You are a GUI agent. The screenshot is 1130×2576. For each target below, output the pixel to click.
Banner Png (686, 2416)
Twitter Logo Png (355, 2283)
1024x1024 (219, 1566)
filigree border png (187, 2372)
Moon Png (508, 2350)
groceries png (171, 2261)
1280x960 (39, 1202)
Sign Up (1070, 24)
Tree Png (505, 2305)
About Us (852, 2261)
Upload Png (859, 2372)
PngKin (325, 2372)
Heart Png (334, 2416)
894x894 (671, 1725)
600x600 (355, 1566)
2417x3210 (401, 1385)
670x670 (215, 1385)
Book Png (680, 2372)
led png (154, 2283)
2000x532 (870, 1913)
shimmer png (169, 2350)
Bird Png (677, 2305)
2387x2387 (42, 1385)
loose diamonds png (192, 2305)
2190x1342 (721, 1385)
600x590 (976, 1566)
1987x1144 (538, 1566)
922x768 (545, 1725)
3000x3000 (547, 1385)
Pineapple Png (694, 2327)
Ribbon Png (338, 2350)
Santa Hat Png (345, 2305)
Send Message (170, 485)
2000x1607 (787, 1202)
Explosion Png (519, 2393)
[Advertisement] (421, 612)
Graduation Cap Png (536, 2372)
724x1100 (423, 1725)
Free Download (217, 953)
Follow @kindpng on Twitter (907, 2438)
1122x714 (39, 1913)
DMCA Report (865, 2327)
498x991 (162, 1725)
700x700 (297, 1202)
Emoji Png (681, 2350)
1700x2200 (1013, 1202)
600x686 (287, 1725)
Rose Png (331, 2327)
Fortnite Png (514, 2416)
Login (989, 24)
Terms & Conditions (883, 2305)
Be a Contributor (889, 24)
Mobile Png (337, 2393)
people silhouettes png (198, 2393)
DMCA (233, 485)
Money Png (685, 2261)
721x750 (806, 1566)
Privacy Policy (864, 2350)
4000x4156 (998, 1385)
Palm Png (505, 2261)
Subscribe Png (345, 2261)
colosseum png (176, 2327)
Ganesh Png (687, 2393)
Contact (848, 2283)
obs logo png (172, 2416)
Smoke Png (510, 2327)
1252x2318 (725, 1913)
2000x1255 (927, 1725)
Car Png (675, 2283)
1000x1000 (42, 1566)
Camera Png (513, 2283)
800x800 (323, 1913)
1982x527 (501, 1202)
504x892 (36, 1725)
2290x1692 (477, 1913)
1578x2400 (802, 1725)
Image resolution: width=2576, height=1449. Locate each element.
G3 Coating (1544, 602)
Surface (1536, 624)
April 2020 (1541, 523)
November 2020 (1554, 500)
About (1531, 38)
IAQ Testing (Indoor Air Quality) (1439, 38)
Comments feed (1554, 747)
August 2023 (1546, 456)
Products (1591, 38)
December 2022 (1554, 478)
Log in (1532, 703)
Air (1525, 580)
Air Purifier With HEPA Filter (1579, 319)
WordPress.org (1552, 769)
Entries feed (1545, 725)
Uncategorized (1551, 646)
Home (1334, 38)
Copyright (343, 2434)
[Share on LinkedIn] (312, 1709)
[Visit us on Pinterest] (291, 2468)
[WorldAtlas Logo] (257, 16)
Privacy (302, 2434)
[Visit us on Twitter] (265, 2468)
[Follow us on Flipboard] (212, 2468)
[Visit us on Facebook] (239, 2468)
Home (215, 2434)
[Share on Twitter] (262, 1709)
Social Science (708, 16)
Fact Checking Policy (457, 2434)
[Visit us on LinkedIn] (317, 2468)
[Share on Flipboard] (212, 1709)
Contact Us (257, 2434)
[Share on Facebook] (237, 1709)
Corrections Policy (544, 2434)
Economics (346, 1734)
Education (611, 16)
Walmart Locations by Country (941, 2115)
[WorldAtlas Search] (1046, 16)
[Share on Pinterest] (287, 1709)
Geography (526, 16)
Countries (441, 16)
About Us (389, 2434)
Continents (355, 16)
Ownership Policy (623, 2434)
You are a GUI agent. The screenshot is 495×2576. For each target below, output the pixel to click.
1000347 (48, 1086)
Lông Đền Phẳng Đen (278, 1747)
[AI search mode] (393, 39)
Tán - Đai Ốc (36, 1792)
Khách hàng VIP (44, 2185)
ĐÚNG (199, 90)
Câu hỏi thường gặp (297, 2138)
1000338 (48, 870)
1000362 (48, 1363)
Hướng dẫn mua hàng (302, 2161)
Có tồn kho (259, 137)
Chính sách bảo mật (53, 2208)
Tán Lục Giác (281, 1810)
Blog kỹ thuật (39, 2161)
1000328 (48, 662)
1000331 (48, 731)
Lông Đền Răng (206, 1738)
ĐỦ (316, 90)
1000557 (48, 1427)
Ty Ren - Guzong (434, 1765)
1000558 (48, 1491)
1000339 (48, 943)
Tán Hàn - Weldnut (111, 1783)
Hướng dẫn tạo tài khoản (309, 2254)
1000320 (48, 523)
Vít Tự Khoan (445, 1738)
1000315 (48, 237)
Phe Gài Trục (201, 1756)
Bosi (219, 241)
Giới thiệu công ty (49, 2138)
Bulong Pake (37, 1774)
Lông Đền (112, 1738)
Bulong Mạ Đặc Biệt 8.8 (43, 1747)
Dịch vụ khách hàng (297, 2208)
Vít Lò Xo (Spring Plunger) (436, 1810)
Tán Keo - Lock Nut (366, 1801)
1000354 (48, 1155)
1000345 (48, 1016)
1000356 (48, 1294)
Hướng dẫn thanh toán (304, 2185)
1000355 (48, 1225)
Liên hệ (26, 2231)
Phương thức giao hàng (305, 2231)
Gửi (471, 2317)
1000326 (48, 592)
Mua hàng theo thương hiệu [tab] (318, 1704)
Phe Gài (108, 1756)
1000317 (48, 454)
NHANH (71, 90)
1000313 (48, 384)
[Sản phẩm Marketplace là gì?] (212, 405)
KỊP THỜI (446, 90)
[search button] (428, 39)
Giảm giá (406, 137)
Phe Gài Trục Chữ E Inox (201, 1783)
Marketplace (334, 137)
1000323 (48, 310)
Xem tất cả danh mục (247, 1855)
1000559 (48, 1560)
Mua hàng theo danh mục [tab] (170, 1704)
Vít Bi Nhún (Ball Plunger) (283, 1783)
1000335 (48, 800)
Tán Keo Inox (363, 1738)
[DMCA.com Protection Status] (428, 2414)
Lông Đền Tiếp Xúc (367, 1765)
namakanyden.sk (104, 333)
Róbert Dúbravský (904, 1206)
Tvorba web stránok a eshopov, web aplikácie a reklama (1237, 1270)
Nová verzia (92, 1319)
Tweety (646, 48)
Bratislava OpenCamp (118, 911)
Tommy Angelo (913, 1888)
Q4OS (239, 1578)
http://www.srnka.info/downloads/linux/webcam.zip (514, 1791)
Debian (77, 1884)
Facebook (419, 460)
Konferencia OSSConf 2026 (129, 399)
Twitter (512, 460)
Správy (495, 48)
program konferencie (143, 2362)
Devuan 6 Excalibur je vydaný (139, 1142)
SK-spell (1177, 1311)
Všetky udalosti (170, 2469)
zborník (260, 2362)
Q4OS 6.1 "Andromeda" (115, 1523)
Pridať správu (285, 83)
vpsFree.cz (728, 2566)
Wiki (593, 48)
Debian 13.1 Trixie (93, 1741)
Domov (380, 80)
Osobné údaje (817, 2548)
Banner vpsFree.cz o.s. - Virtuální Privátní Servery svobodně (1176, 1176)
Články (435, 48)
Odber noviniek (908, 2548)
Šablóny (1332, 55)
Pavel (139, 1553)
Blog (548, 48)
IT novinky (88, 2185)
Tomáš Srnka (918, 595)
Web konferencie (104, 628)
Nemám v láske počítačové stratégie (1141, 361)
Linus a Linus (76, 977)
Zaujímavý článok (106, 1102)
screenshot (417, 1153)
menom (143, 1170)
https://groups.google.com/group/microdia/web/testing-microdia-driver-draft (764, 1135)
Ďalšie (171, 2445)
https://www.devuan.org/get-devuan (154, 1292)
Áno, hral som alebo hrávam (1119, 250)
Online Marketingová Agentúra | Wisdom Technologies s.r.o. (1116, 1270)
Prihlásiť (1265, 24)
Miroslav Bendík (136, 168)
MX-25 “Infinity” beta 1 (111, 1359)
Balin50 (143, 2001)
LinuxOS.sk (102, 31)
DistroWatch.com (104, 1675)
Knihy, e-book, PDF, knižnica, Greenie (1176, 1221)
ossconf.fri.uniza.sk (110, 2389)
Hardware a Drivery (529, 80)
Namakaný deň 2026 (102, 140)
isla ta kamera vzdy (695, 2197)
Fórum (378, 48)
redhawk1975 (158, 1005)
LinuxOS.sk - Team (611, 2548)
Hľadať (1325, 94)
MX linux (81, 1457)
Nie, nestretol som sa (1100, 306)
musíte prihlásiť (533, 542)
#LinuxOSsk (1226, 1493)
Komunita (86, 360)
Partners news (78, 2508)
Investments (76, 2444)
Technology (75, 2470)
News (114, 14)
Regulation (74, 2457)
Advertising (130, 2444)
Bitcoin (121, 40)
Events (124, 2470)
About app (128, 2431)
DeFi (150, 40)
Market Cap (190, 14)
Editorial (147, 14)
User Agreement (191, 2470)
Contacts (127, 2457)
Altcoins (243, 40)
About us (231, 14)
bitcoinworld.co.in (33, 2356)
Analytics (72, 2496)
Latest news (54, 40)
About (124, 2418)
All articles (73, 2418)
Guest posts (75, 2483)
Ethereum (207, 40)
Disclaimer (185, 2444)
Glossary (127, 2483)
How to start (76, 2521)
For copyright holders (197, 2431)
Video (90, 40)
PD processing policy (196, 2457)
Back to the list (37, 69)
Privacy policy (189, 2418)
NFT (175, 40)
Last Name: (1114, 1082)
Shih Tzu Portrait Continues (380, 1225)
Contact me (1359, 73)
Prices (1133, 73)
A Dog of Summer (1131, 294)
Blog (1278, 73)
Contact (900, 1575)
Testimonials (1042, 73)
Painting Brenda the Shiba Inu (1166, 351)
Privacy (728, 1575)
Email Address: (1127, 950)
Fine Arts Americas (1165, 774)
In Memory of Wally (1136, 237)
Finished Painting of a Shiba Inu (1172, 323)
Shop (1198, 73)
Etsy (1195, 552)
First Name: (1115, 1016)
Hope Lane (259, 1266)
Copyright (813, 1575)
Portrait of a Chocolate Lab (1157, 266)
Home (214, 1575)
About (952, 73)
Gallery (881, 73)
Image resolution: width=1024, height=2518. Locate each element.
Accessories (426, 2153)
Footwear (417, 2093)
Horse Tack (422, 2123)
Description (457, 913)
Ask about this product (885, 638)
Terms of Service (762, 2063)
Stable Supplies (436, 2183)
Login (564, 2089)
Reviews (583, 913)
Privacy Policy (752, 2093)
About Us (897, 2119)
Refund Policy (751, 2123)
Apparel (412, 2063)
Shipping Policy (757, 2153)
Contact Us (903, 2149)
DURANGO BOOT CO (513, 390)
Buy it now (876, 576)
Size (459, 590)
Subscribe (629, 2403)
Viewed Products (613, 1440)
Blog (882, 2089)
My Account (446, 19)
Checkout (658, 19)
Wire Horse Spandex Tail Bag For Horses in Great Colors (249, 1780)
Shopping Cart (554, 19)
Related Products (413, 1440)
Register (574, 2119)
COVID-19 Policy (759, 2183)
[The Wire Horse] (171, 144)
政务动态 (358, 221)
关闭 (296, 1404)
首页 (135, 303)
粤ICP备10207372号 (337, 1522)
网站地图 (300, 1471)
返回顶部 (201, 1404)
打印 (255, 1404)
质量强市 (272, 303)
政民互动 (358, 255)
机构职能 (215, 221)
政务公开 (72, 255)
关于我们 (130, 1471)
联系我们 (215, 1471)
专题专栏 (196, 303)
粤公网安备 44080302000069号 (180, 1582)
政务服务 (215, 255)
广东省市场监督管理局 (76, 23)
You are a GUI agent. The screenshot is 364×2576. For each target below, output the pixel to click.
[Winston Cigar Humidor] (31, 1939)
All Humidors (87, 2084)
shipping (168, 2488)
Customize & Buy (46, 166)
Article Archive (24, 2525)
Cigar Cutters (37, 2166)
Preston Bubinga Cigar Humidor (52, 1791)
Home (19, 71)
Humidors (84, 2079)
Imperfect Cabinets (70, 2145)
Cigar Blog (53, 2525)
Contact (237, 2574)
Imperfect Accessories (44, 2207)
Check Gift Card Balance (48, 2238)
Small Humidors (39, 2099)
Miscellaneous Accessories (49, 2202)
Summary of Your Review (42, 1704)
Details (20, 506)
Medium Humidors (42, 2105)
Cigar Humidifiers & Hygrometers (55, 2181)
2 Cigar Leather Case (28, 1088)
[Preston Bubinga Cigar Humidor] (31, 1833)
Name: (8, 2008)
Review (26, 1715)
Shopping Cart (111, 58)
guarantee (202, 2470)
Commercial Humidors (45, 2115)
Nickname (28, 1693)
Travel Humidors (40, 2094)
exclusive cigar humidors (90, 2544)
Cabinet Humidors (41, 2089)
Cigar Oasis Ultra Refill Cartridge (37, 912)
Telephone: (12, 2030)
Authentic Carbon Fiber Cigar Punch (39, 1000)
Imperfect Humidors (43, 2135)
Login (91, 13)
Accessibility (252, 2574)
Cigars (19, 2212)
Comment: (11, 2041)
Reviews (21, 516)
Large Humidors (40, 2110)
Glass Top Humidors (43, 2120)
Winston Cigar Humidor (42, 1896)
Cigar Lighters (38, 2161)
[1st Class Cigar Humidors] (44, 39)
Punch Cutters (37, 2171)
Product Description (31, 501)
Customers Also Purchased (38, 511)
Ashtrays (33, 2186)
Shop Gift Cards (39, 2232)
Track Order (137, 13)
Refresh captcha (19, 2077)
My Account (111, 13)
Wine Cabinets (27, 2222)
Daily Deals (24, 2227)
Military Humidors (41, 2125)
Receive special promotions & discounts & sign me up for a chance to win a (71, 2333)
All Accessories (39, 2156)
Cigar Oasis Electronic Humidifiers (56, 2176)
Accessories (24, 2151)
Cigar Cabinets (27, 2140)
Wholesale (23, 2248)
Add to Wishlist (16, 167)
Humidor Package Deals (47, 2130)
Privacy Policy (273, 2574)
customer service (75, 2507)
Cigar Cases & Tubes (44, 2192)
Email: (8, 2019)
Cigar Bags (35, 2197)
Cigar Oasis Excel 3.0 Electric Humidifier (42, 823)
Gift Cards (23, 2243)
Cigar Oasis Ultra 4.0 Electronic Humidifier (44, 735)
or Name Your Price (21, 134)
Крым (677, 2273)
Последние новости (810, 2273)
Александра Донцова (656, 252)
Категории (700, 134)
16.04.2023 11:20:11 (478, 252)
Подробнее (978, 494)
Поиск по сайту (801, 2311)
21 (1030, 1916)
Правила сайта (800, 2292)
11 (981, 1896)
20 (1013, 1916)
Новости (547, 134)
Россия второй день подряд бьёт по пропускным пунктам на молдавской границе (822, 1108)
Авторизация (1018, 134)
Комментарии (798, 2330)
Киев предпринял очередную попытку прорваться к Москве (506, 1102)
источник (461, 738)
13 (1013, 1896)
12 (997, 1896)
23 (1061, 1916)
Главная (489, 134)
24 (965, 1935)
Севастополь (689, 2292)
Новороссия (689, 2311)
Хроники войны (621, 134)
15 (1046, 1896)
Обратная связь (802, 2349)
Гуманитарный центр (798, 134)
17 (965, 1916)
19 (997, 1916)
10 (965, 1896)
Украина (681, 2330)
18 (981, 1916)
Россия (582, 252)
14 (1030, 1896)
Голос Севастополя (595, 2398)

* Task item
Could you reproduce, exactly, every line above from the line with "Blog (882, 2089)" to the line with "All Humidors (87, 2084)", and no other line? Both ends count.

* Exercise solution
Blog (882, 2089)
My Account (446, 19)
Checkout (658, 19)
Wire Horse Spandex Tail Bag For Horses in Great Colors (249, 1780)
Shopping Cart (554, 19)
Related Products (413, 1440)
Register (574, 2119)
COVID-19 Policy (759, 2183)
[The Wire Horse] (171, 144)
政务动态 (358, 221)
关闭 (296, 1404)
首页 (135, 303)
粤ICP备10207372号 (337, 1522)
网站地图 (300, 1471)
返回顶部 (201, 1404)
打印 (255, 1404)
质量强市 (272, 303)
政民互动 (358, 255)
机构职能 (215, 221)
政务公开 (72, 255)
关于我们 (130, 1471)
联系我们 (215, 1471)
专题专栏 (196, 303)
粤公网安备 44080302000069号 (180, 1582)
政务服务 (215, 255)
广东省市场监督管理局 (76, 23)
You are a GUI agent. The screenshot is 364×2576. For each target below, output the pixel to click.
[Winston Cigar Humidor] (31, 1939)
All Humidors (87, 2084)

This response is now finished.